September 21, 2016
Hello Readers! Welcome to our Tour Stop for
Stalking Jack the Ripper by Kerri Maniscalco!
We have Kerri on the blog today talking about writing!
Check out the rest of the tour below,
and be sure to enter the giveaway found at the end of the post!
Seventeen-year-old Audrey Rose Wadsworth was born a lord's daughter, with a life of wealth and privilege stretched out before her. But between the social teas and silk dress fittings, she leads a forbidden secret life.
Against her stern father's wishes and society's expectations, Audrey often slips away to her uncle's laboratory to study the gruesome practice of forensic medicine. When her work on a string of savagely killed corpses drags Audrey into the investigation of a serial murderer, her search for answers brings her close to her own sheltered world.
- There are allusions in the story to Mary Shelley’s Frankenstein, and the interactions between Audrey Rose and Thomas (or, as they might prefer, Wadsworth and Cresswell) are reminiscent of a Watson/Sherlock pairing. What stories inspired you as a teenager, and how did your favorite stories affect your writing?
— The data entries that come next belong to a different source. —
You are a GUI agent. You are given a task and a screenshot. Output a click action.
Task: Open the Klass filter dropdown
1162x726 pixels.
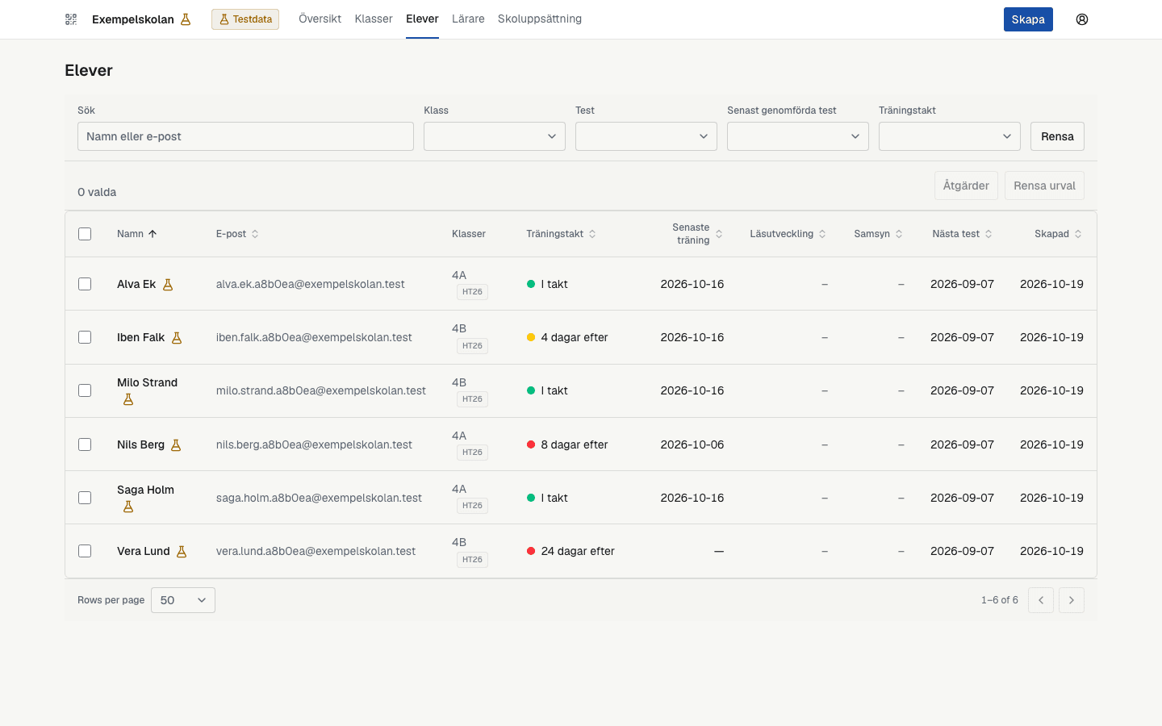tap(495, 136)
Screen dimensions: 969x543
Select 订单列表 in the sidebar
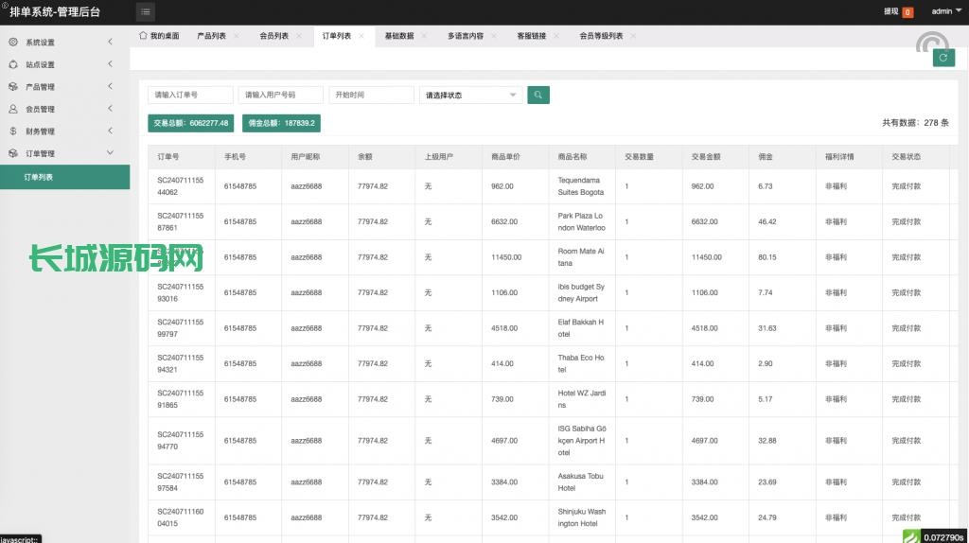[x=64, y=177]
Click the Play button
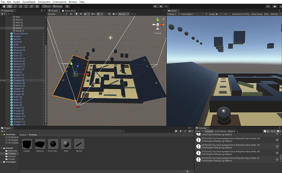Viewport: 282px width, 173px height. point(155,6)
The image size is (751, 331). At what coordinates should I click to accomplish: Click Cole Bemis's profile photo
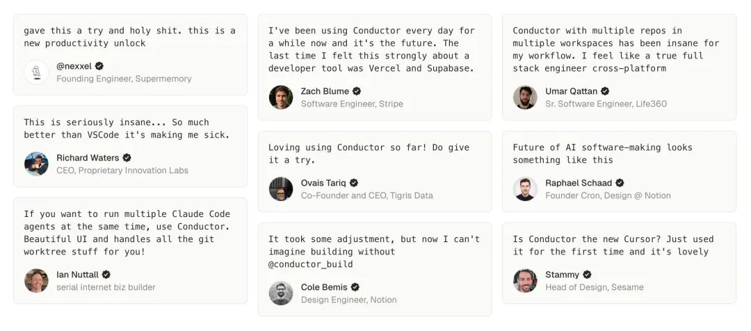coord(281,293)
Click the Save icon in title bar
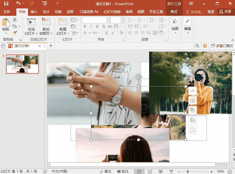Image resolution: width=235 pixels, height=174 pixels. pos(6,4)
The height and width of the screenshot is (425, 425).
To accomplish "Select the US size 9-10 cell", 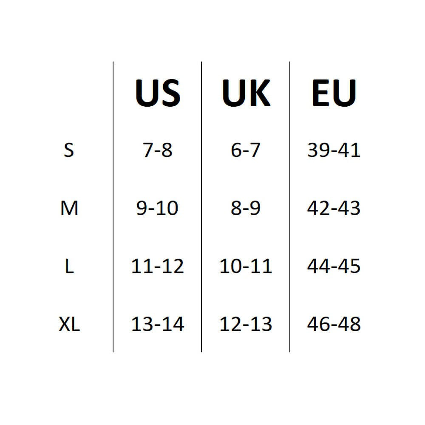I will 158,208.
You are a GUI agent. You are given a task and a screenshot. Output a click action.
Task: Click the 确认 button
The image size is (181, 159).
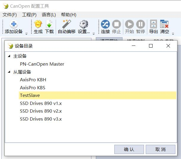click(129, 149)
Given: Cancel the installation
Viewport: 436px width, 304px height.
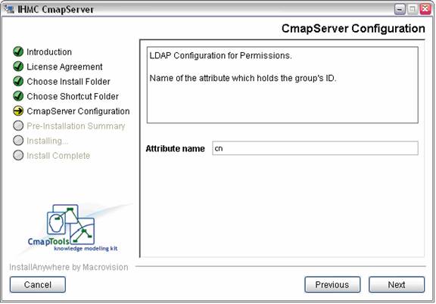Looking at the screenshot, I should point(38,284).
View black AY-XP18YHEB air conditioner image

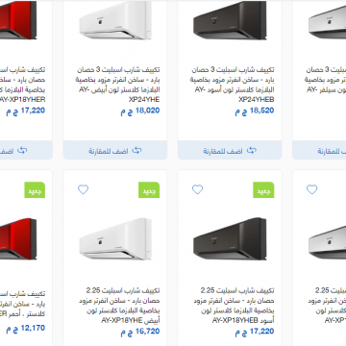click(x=230, y=239)
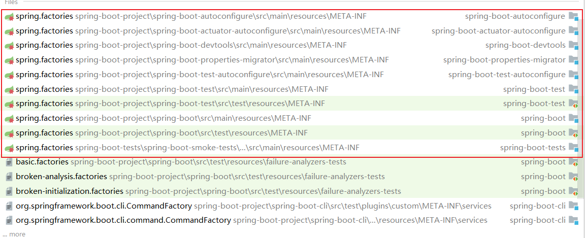The image size is (588, 238).
Task: Open the org.springframework.boot.cli.command.CommandFactory result
Action: coord(123,220)
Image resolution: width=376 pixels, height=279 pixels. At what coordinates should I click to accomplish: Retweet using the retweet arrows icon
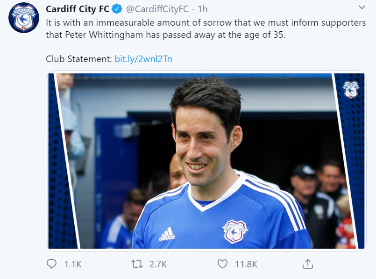pyautogui.click(x=136, y=264)
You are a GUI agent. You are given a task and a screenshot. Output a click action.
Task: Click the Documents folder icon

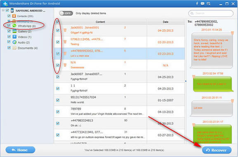click(14, 48)
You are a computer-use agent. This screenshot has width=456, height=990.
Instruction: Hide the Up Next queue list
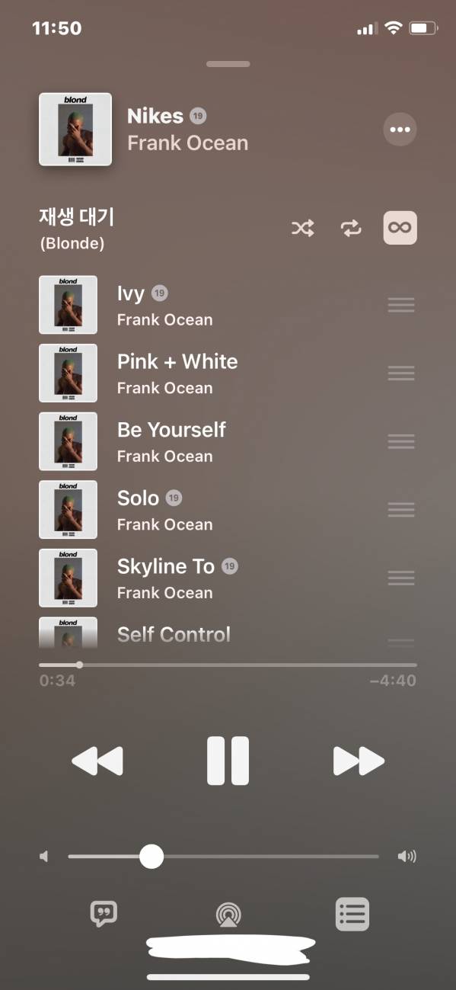point(352,913)
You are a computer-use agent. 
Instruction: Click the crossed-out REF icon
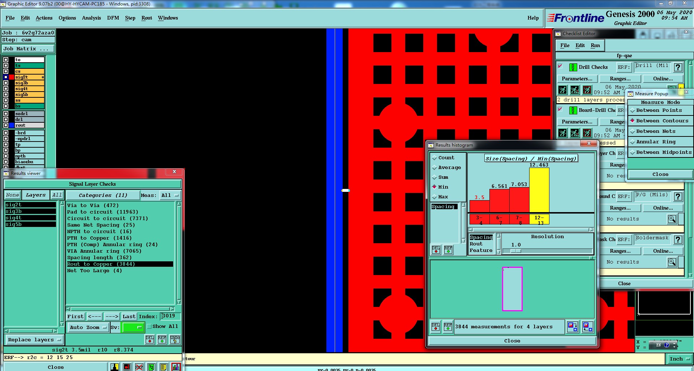[139, 367]
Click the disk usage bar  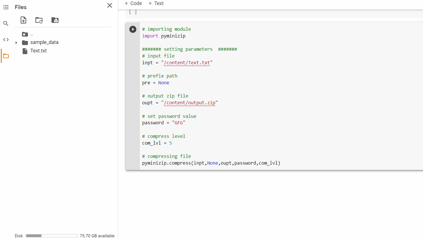click(x=51, y=235)
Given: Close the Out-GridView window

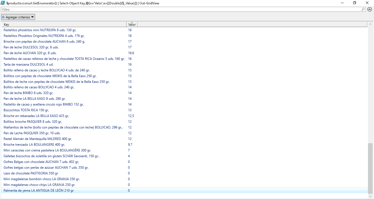Looking at the screenshot, I should pos(367,3).
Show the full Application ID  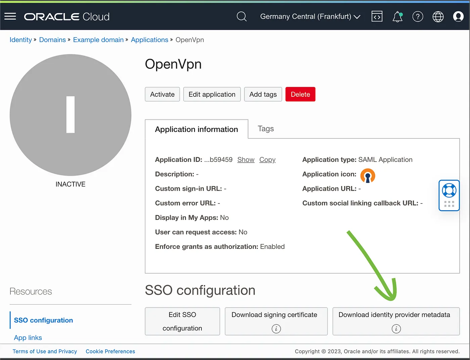tap(246, 160)
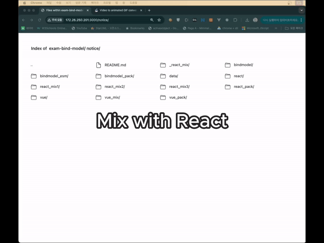Viewport: 324px width, 243px height.
Task: Open the vue_pack/ folder
Action: coord(178,97)
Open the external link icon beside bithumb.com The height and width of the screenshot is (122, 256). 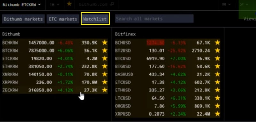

Whether in friendships or with adversaries or romantic interests, push-pull relationships and witty repartee get me every time. As a reader I hang on the edge of my seat, salivating with the will they/won’t they that builds on each page. Growing up, I was obsessed with gothic horror stories and books about amateur sleuths. Edgar Allan Poe, Mary Shelley, the Nancy Drew series. I loved the palpable tension and the way the atmosphere was a character unto itself. When I read stories like “The Tell-Tale Heart” or “The Cask of Amontillado,” I felt the beat of the buildings, the psychological darkness seeping onto the page, and was blown away by the character motivations.
I’m a pretty big Shakespeare fan, and the way he crafted allusions and double meanings into his work is a huge inspiration. In fact, the opening Macbeth quote is more than just an allusion to the blood being spilled in the book…
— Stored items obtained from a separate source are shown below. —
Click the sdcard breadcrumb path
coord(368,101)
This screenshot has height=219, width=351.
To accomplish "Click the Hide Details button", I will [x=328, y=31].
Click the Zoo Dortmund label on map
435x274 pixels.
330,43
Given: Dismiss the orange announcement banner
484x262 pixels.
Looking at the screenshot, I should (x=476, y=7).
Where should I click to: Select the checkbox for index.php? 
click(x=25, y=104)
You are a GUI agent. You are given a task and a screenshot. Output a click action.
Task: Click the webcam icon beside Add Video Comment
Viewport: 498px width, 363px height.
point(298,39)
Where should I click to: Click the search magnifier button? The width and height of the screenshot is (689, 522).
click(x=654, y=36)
Poe was another master at including allusions in his work, and I adore those little Easter eggs that are left for readers to snatch up. And Frankenstein’s monster? My goodness. Shelley’s monster and his reflection on both himself and his dark deeds, and how he related to Satan in Paradise Lost—that was so powerful to read. My favorite characters—whether heroes/heroines or villains—are the ones who are more gray than black or white. I think that’s the common bond between all of my most cherished reads and what has inspired my writing the most.
- Most writers have a specific writing routine—whether it’s chaotic, strictly regimented, or somewhere in between. What would you say is the most unique aspect of your own writing process?
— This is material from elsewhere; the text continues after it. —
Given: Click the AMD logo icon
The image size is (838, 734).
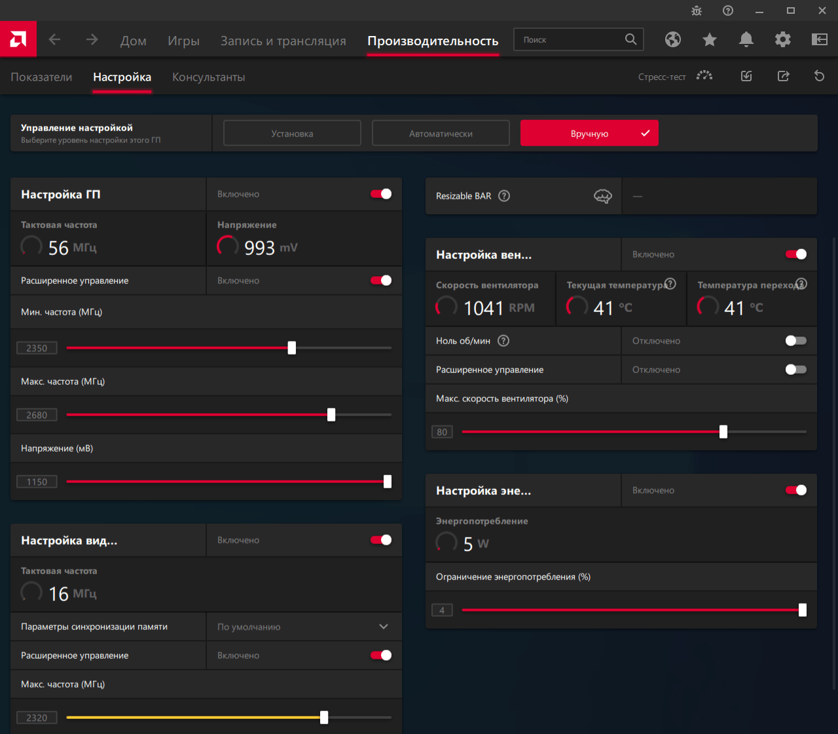Looking at the screenshot, I should point(18,39).
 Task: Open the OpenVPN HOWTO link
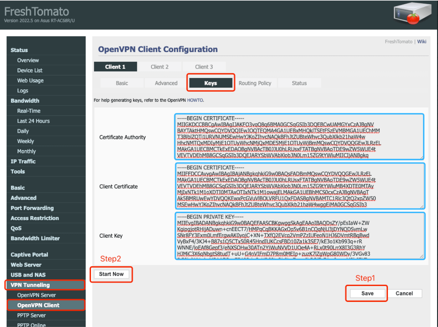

One of the more unique aspects of my writing process includes a lot of pre-writing research that I tackle like a nine-to-five job. Most of it is pretty gory, so I balance out the darkness with plenty of cuddle time with my kitty muse, Bella. I’ve found I work best creatively when I’m in a routine—I get up, write/research until dinnertime, then stop to cook for (and with) my family. Cooking is something I’ve loved since I was a kid standing on a stool in my grandma’s kitchen. While I’m chopping up veggies, I’m plotting and planning my next day’s material. One little quirk of mine is I always leave off on a high point in a chapter. I’ve found that when I do it’s easier to dive back into writing the next morning. I already know where I’m heading and then the writing flows into the next scene. I also take breaks throughout the day to either do yoga or some crunches (or any form of exercise). If I do sets of fifteen it helps oxygenate my brain and keep the creativity flowing.
After dinner I answer emails and work on any interview requests or online events I’ve committed to. I also chat with readers and writers on Twitter, then I either read or watch a little TV before bed. (Usually I’ll try to watch something that evokes atmosphere and I’ll think of how to incorporate those feelings into my work.) I’ve found that if I try and write in the afternoon and mess up my morning routine, I have a difficult time with getting into my groove. I’m definitely a creature of habit when it comes to my schedule. No matter what I’m doing, though, I always strive for balance. If I’m off-kilter my work will suffer, so I’m a big supporter of having at least one day a week to step away from writing and get out of the house. It’s good to nourish your muse.